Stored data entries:
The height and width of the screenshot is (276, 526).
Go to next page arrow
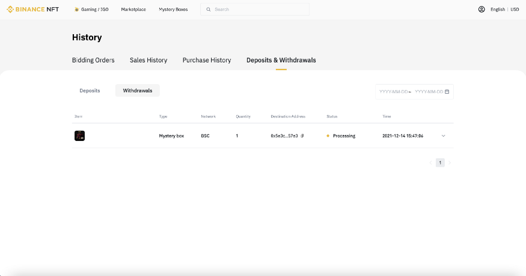tap(449, 163)
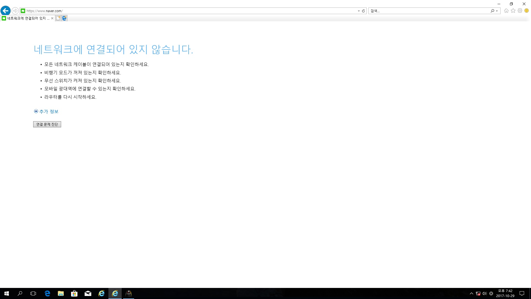Viewport: 531px width, 299px height.
Task: Click the Forward navigation arrow
Action: pyautogui.click(x=15, y=11)
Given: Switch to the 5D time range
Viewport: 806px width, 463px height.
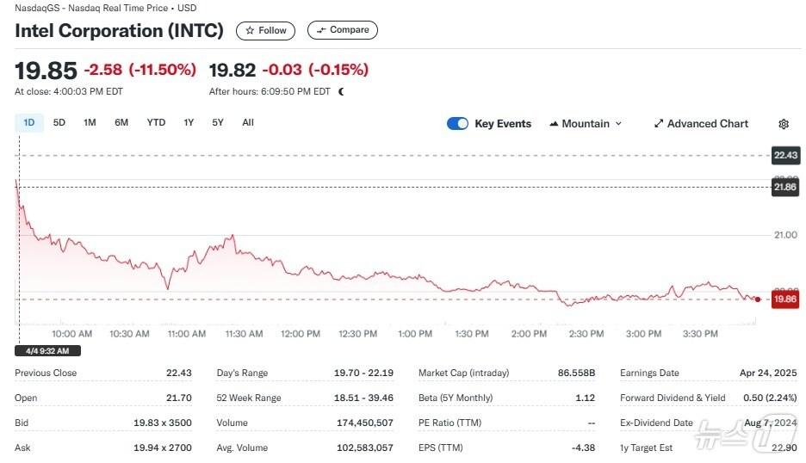Looking at the screenshot, I should [x=59, y=123].
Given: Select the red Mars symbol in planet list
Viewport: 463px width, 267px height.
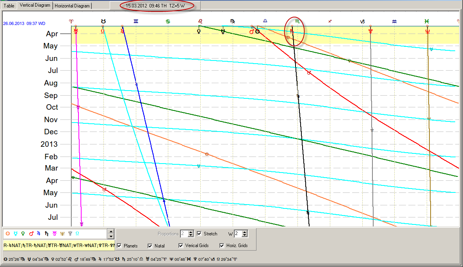Looking at the screenshot, I should [x=31, y=234].
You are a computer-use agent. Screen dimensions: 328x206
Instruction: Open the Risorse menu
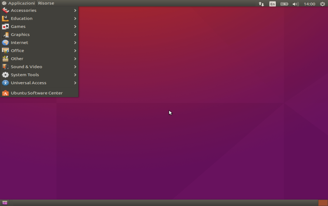pyautogui.click(x=46, y=3)
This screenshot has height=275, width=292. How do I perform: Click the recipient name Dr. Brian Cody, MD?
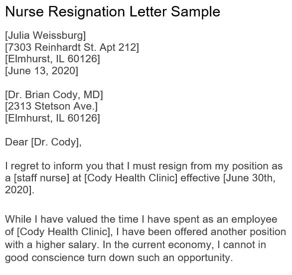pyautogui.click(x=54, y=95)
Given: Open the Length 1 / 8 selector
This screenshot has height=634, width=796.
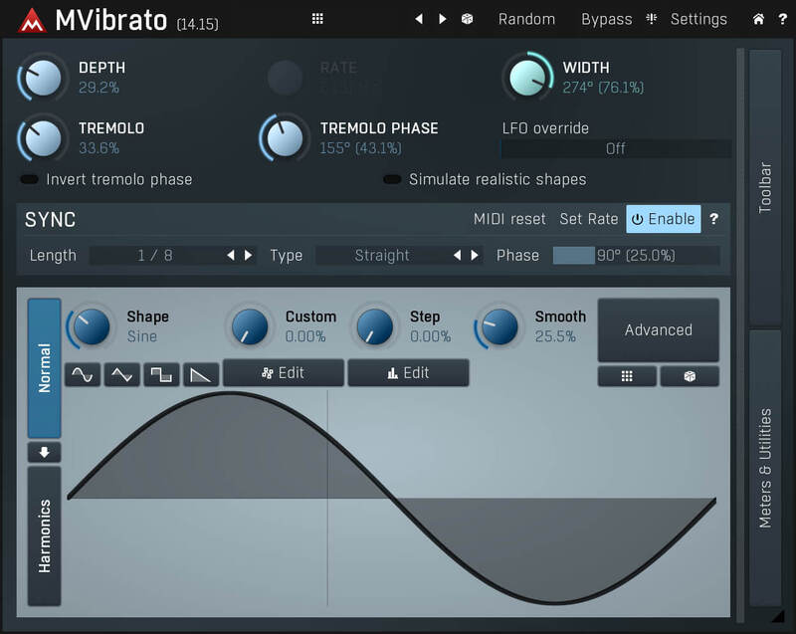Looking at the screenshot, I should 154,256.
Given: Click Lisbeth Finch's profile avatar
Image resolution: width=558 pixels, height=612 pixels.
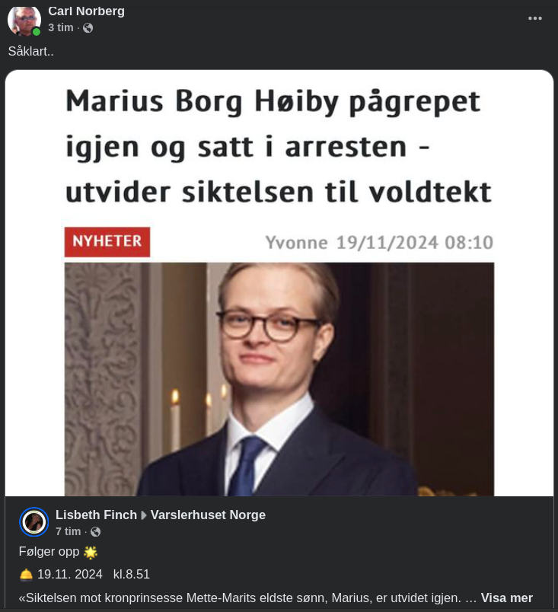Looking at the screenshot, I should [x=34, y=522].
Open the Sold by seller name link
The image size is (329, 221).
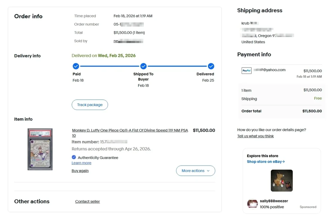click(128, 41)
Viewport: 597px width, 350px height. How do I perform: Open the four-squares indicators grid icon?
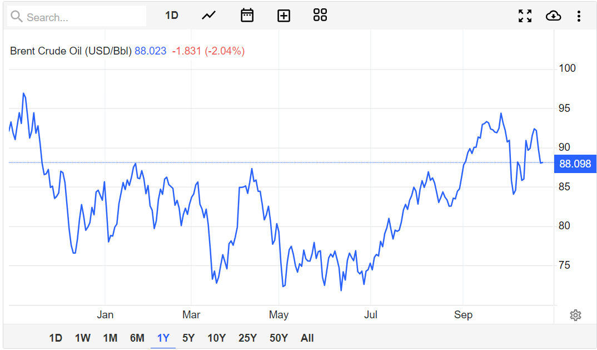320,16
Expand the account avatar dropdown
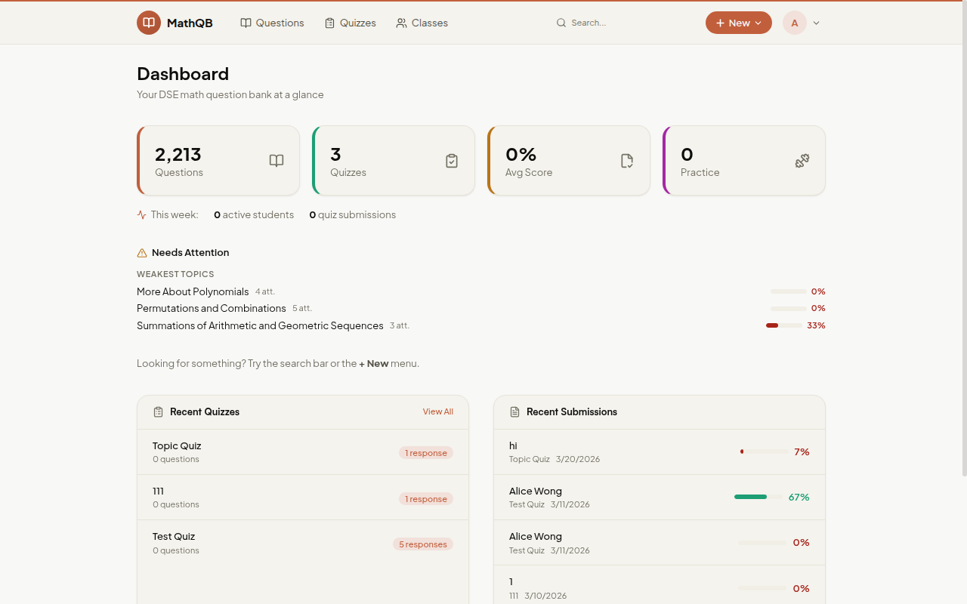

## WORK TO BE COMPLETED
Rewrite all of the data above as a numbered list with no blank lines, and leave the pictures out.

## SOLUTION
1. The height and width of the screenshot is (276, 526).
2. Go to next page arrow
3. tap(449, 163)
4. Viewport: 531px width, 299px height.
5. Task: Click the Forward navigation arrow
6. Action: pyautogui.click(x=15, y=11)
7. Given: Switch to the 5D time range
8. Viewport: 806px width, 463px height.
9. Looking at the screenshot, I should [x=59, y=123].
10. Given: Select the red Mars symbol in planet list
11. Viewport: 463px width, 267px height.
12. Looking at the screenshot, I should [x=31, y=234].
13. You are a computer-use agent. Screen dimensions: 328x206
14. Instruction: Open the Risorse menu
15. pyautogui.click(x=46, y=3)
16. This screenshot has height=275, width=292. How do I perform: Click the recipient name Dr. Brian Cody, MD?
17. pyautogui.click(x=54, y=95)
18. Given: Open the Length 1 / 8 selector
19. This screenshot has height=634, width=796.
20. Looking at the screenshot, I should 154,256.
21. Given: Click Lisbeth Finch's profile avatar
22. Image resolution: width=558 pixels, height=612 pixels.
23. Looking at the screenshot, I should [x=34, y=522].
24. Open the Sold by seller name link
25. The image size is (329, 221).
26. click(128, 41)
27. Viewport: 597px width, 350px height. How do I perform: Open the four-squares indicators grid icon?
28. 320,16
29. Expand the account avatar dropdown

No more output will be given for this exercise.